■ **Document text**

+ + + +

Because a transformer carrying load current is already energized, it cannot be subject to initial energization. The magnitudes of the compensated winding currents as shown in Table I may be used to detect load. If the magnitude of any of the compensated winding currents is above a certain threshold, on the order of 10 percent of the winding nominal current, the logic may declare the transformer energized. Using the compensated winding currents and not the restraining current avoids false operation of the logic if a winding that is terminated on two breakers is de-energized through an open disconnect switch.
It is also true that the transformer is already energized when voltage is present at least one of the windings.
FIG. 7 shows a simplified one-line diagram of an application example. The sum of the CT1 704 and CT2 706 currents is the winding current of the transformer 106. If the DS3 738 disconnect switch is open but the circuit breaker (CB) CB1 712 and CB2 706 breakers and the corresponding disconnect switches 732 and 734 are closed and the CB1-CB2 712-714 path carries current, the winding current is still zero and the protection device does not declare the transformer energized based on the CT1 712 and CT2 714 load currents. If the relay has access to the voltage transformer VT1 722 voltage, it supervises the use of this voltage with the closed position of the DS3 738 disconnect switch before declaring the transformer 106 energized. If the protective device has access to the VT2 724 voltage, it supervises the use of this voltage with the closed positions of the DS4 736 and DS5 740 disconnect switches and the CB3 716 breaker. For better security, it is good practice to use a dual-point monitoring of the disconnect switches.
Supervision with the disconnect and breaker status signals may be necessary only when using bus-connected VTs and not when using VTs connected directly to the transformer terminals. Accordingly, in several embodiments voltage and/or current signals may be obtained at or nearer to the transformer terminals, such as CT3 708.
In various embodiments, the transformer may be determined as energized (and, thus, the differential protection is allowed to operate) when the magnitude of any of the compensated winding currents is above the threshold OR voltage is present in at least one of the windings. In some embodiments, the transformer may be determined as energized (and, thus, the differential protection is allowed to operate) when the magnitude of any of the compensated winding currents is above the threshold AND voltage is present in at least one of the windings.

+ + + +

■ **Given data**
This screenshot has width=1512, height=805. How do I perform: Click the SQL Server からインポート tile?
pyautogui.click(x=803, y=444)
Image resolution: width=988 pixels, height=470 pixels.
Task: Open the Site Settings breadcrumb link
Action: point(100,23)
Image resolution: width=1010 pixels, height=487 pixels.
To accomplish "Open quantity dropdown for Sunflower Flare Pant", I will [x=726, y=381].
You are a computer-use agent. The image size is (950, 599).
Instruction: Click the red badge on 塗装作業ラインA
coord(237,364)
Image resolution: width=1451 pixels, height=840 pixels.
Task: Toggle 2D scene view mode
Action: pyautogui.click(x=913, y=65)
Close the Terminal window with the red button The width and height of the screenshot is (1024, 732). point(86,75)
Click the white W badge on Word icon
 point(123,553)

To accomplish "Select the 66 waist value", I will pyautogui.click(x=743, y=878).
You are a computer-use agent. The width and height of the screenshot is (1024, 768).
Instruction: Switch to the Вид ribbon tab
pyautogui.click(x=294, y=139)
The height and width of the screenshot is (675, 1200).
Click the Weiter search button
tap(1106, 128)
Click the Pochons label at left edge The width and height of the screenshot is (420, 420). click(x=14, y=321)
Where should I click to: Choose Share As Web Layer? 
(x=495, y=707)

+ + + +

■ **Written request 1**
From the transformer energization text, copy the passage from "Because a transformer" to "open disconnect switch.".
■ **Written request 2**
Answer these questions using the transformer energization text:
(a) What order of threshold is given for the compensated winding currents?
(b) What is described as good practice for better security?
(c) Supervision with disconnect and breaker status signals may be necessary only when using what kind of VTs?

■ **Task solution 1**
Because a transformer carrying load current is already energized, it cannot be subject to initial energization. The magnitudes of the compensated winding currents as shown in Table I may be used to detect load. If the magnitude of any of the compensated winding currents is above a certain threshold, on the order of 10 percent of the winding nominal current, the logic may declare the transformer energized. Using the compensated winding currents and not the restraining current avoids false operation of the logic if a winding that is terminated on two breakers is de-energized through an open disconnect switch.

■ **Task solution 2**
(a) About 10 percent of the winding nominal current.
(b) Dual-point monitoring of the disconnect switches.
(c) Bus-connected VTs.